PROBLEM REQUIREMENTS:
Take every line from the records below that includes the word "Biospecimens".
========================================
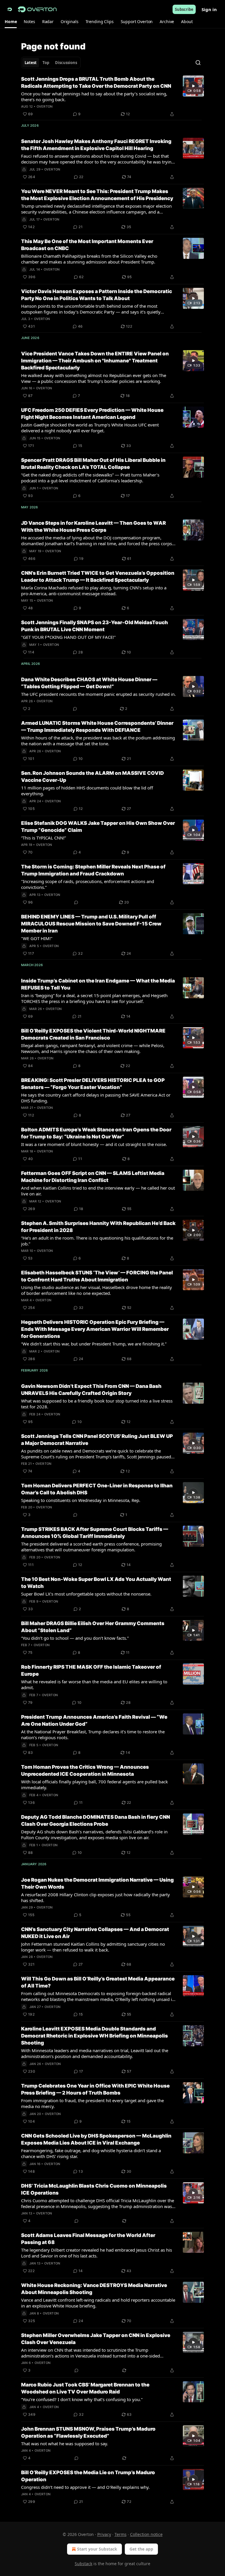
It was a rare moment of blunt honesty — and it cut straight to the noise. (94, 1144)
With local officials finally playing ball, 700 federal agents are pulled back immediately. (94, 1784)
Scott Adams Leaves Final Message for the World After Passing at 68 (88, 2238)
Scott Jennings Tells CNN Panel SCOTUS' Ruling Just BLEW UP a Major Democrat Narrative (97, 1439)
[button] (10, 21)
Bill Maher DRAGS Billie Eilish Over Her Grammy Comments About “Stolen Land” (92, 1626)
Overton (44, 106)
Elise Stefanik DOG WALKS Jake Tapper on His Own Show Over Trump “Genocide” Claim (98, 826)
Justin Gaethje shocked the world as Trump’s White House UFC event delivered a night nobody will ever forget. (90, 427)
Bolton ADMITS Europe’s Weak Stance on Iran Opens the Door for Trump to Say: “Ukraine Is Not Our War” (96, 1133)
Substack (83, 2563)
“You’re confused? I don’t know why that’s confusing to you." (82, 2399)
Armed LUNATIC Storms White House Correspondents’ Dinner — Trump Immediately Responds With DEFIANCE (97, 726)
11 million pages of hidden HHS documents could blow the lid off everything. (87, 790)
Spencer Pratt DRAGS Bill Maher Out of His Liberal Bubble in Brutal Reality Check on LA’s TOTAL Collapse (93, 463)
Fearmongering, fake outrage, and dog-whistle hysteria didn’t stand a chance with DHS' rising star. (91, 2153)
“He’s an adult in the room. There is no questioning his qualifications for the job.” (97, 1241)
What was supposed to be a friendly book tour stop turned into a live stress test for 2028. (97, 1404)
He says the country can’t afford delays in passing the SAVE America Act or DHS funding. (96, 1098)
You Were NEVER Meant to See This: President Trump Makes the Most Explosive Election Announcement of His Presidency (97, 194)
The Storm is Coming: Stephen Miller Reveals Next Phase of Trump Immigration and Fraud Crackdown (93, 870)
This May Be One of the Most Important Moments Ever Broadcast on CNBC (87, 244)
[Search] (198, 62)
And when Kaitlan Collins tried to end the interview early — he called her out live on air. (98, 1191)
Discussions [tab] (66, 62)
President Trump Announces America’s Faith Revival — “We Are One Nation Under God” (94, 1720)
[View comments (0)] (75, 708)
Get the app (141, 2549)
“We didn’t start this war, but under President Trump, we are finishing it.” (93, 1344)
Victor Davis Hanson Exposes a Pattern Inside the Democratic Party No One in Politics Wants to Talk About (96, 294)
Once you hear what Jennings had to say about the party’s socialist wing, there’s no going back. (94, 96)
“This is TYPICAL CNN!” (43, 838)
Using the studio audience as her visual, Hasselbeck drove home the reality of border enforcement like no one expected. (96, 1290)
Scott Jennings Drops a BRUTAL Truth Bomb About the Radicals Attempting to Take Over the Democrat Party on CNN (96, 82)
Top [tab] (45, 62)
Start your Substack (97, 2549)
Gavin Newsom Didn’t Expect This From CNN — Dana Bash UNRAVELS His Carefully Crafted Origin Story (91, 1389)
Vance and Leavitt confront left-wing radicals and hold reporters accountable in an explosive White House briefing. (98, 2303)
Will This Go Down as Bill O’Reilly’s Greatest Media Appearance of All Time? (98, 1982)
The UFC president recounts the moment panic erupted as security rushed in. (98, 694)
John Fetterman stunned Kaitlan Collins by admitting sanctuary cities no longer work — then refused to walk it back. (93, 1947)
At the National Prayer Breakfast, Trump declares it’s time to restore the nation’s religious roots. (93, 1734)
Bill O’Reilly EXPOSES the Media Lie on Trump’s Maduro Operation (88, 2476)
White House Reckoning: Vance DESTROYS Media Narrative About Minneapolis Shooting (94, 2288)
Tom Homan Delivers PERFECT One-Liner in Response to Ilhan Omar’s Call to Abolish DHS (97, 1489)
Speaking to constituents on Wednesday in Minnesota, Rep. (80, 1500)
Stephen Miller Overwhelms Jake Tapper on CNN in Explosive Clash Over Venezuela (95, 2338)
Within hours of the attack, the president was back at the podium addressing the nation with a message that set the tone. (98, 740)
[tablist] (51, 62)
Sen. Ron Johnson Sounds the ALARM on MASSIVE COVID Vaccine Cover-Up (92, 776)
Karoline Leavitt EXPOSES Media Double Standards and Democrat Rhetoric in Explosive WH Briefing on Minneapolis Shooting (94, 2036)
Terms (121, 2534)
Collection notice (146, 2534)
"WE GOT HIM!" (36, 938)
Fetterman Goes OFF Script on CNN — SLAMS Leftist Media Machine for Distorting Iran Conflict (92, 1176)
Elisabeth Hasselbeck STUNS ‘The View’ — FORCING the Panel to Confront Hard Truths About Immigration (97, 1276)
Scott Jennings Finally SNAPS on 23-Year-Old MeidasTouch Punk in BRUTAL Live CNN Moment (94, 626)
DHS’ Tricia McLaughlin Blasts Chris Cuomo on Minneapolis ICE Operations (94, 2189)
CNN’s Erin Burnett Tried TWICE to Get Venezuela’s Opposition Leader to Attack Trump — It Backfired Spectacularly (97, 576)
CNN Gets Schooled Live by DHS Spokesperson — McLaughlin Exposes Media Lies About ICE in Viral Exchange (96, 2139)
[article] (112, 96)
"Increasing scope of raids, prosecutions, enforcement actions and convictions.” (87, 884)
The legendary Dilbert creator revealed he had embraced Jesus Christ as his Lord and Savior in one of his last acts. (96, 2253)
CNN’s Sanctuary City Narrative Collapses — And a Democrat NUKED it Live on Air (95, 1932)
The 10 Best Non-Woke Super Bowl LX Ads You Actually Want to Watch (96, 1582)
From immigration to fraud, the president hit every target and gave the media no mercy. (92, 2103)
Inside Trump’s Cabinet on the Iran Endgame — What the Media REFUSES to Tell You (98, 984)
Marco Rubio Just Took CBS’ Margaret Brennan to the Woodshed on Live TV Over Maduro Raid (85, 2388)
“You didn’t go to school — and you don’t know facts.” (75, 1638)
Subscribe (184, 9)
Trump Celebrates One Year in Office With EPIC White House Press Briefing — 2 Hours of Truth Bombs (95, 2089)
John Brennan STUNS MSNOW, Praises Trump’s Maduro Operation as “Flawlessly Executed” (88, 2432)
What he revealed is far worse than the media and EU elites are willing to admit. (94, 1684)
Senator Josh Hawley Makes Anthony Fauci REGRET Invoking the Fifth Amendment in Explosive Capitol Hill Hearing (96, 144)
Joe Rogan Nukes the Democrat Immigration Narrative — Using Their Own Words (97, 1883)
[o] (193, 86)
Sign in (209, 9)
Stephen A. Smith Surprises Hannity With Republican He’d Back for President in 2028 (98, 1226)
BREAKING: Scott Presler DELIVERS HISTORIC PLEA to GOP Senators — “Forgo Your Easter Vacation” (93, 1083)
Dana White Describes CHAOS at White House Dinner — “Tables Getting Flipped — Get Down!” (89, 683)
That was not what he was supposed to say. (64, 2443)
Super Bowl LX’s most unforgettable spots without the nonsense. (86, 1594)
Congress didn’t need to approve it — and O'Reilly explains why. (85, 2487)
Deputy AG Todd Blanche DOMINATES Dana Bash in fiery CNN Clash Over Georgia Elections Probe (95, 1820)
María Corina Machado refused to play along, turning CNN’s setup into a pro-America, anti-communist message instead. (93, 590)
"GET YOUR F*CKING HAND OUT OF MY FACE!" (68, 637)
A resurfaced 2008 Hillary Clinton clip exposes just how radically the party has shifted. (95, 1897)
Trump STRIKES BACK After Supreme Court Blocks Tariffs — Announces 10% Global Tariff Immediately (94, 1532)
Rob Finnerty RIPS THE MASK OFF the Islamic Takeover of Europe (91, 1670)
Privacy (104, 2534)
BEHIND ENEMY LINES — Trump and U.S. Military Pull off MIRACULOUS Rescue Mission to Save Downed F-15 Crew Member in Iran (91, 924)
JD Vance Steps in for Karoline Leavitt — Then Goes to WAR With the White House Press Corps (93, 526)
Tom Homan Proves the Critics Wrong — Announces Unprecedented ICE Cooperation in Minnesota (85, 1770)
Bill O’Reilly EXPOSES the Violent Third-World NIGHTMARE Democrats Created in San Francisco (93, 1034)
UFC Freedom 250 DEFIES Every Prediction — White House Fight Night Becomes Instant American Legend (92, 413)
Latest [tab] (31, 62)
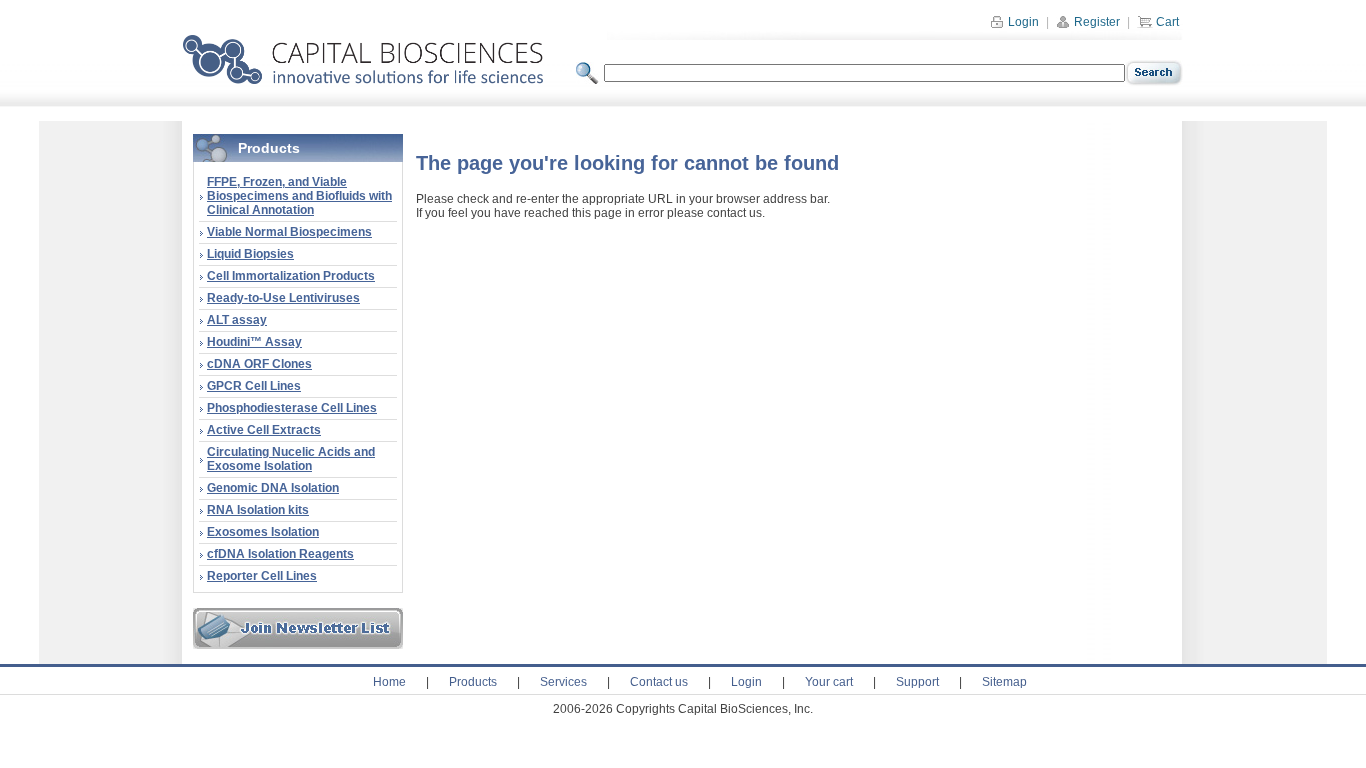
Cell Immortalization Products (291, 276)
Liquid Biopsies (250, 254)
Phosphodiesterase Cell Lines (292, 408)
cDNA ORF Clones (259, 364)
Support (917, 682)
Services (563, 682)
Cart (1166, 22)
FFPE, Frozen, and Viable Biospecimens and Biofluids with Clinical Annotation (299, 196)
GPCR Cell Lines (254, 386)
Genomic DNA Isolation (273, 488)
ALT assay (237, 320)
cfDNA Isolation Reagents (280, 554)
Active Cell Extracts (264, 430)
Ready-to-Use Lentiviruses (283, 298)
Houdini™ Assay (254, 342)
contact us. (736, 213)
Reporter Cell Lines (262, 576)
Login (1022, 22)
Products (473, 682)
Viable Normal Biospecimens (289, 232)
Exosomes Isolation (263, 532)
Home (389, 682)
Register (1095, 22)
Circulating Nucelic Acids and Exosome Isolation (291, 459)
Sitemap (1004, 682)
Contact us (659, 682)
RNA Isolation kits (258, 510)
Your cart (829, 682)
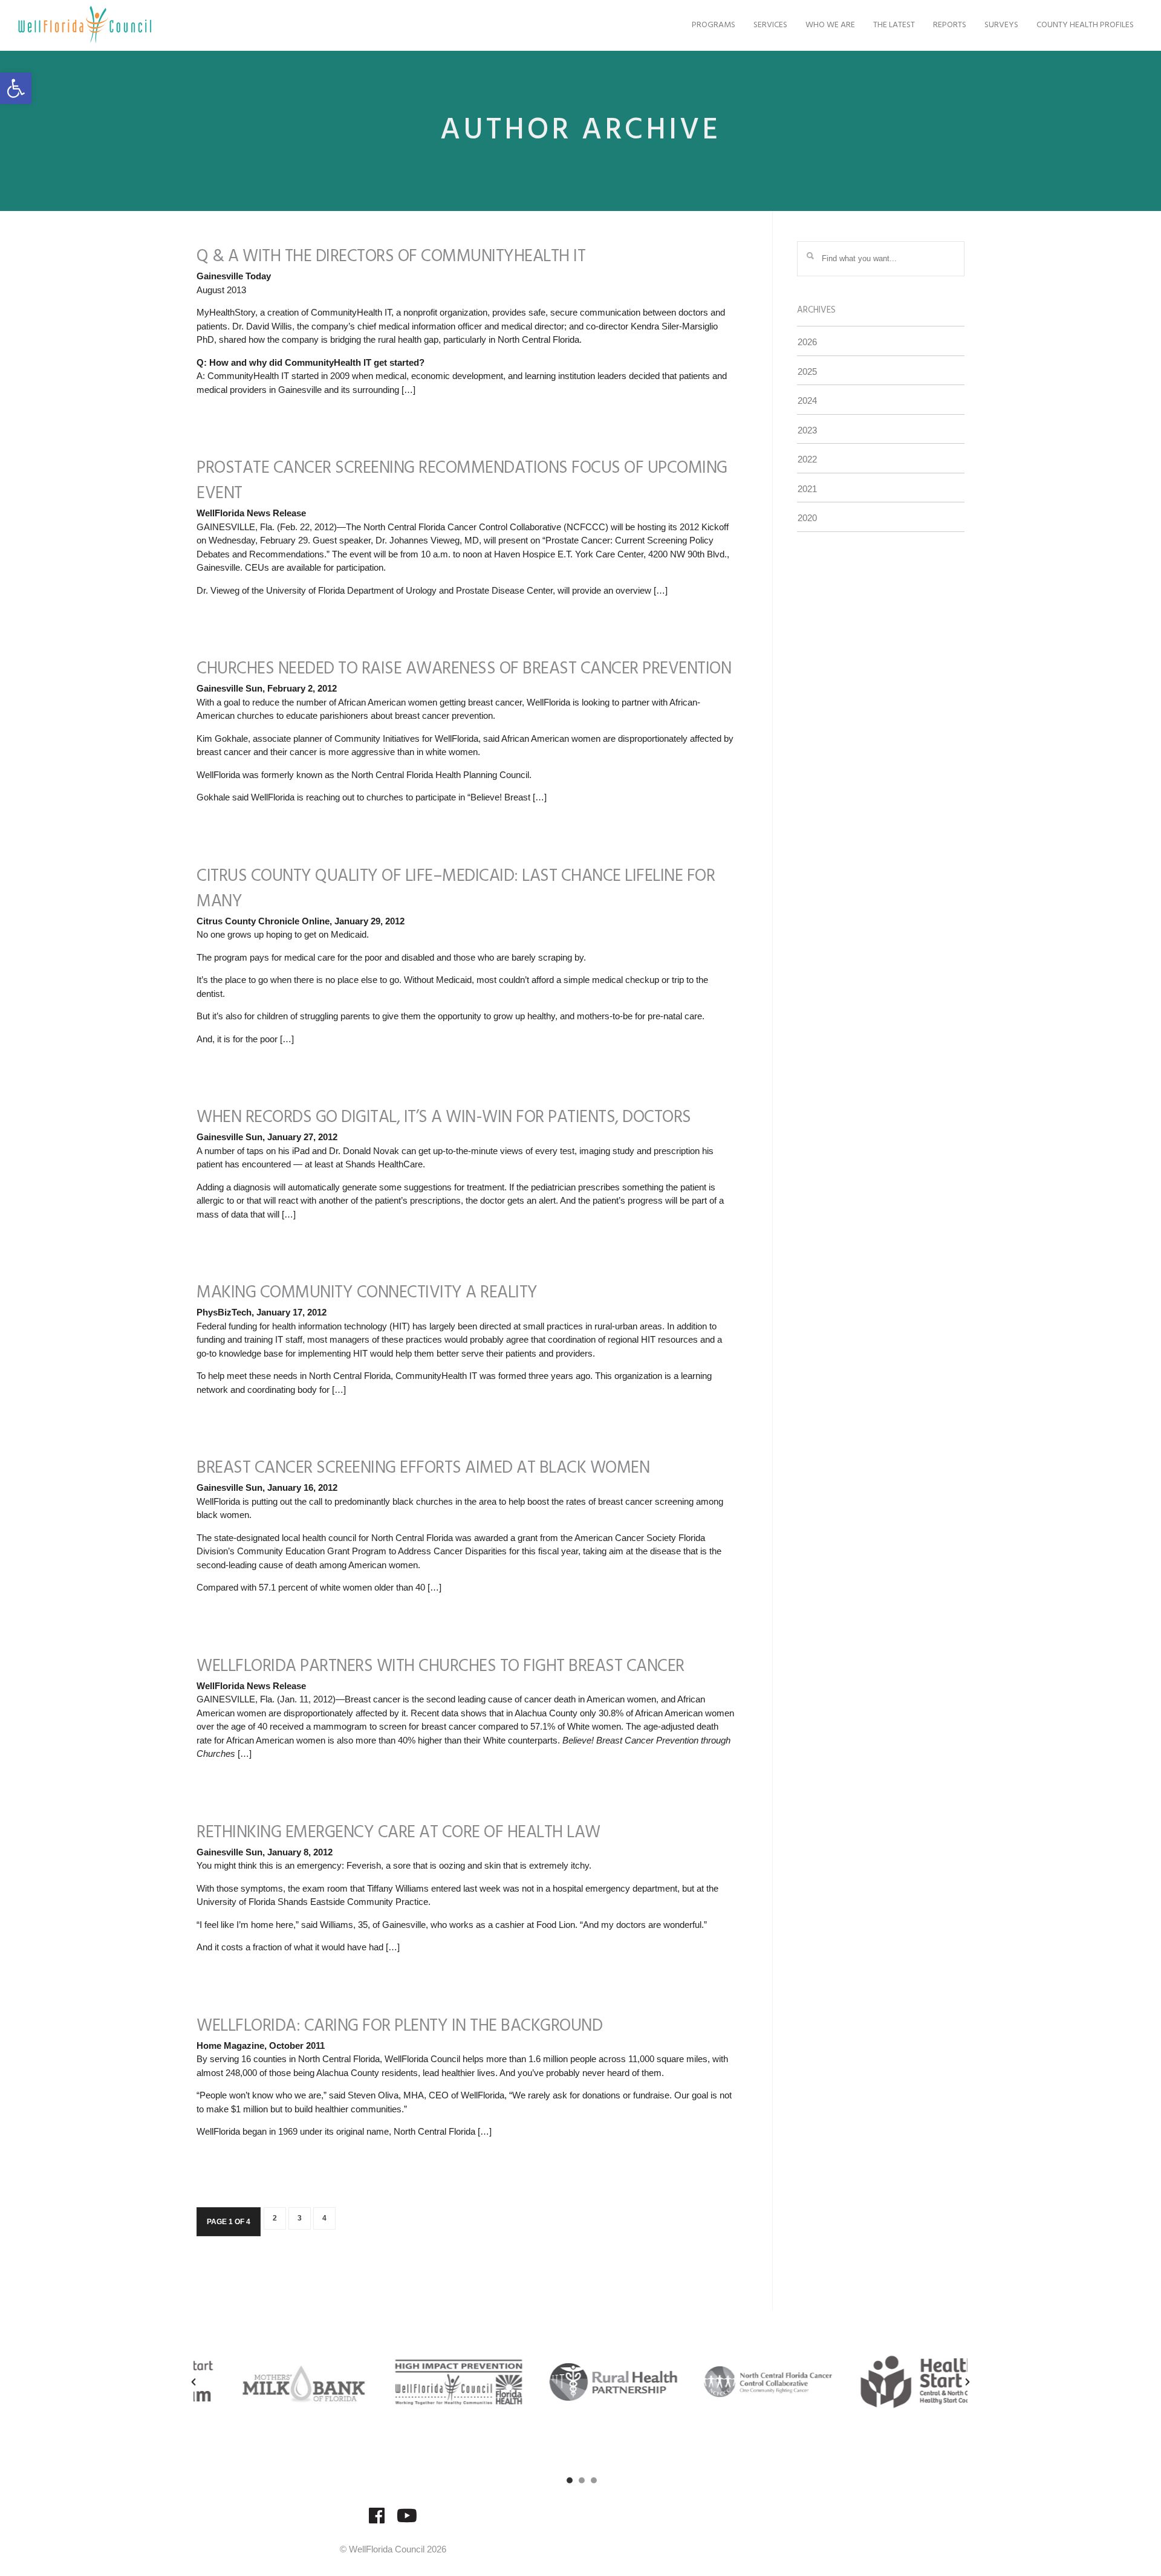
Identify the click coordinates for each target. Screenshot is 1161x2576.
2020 (807, 518)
========================================
RESPONSE AREA:
FFPE, Frozen, and Viable Biospecimens and Biofluids with Clinical Annotation (299, 196)
Viable Normal Biospecimens (289, 232)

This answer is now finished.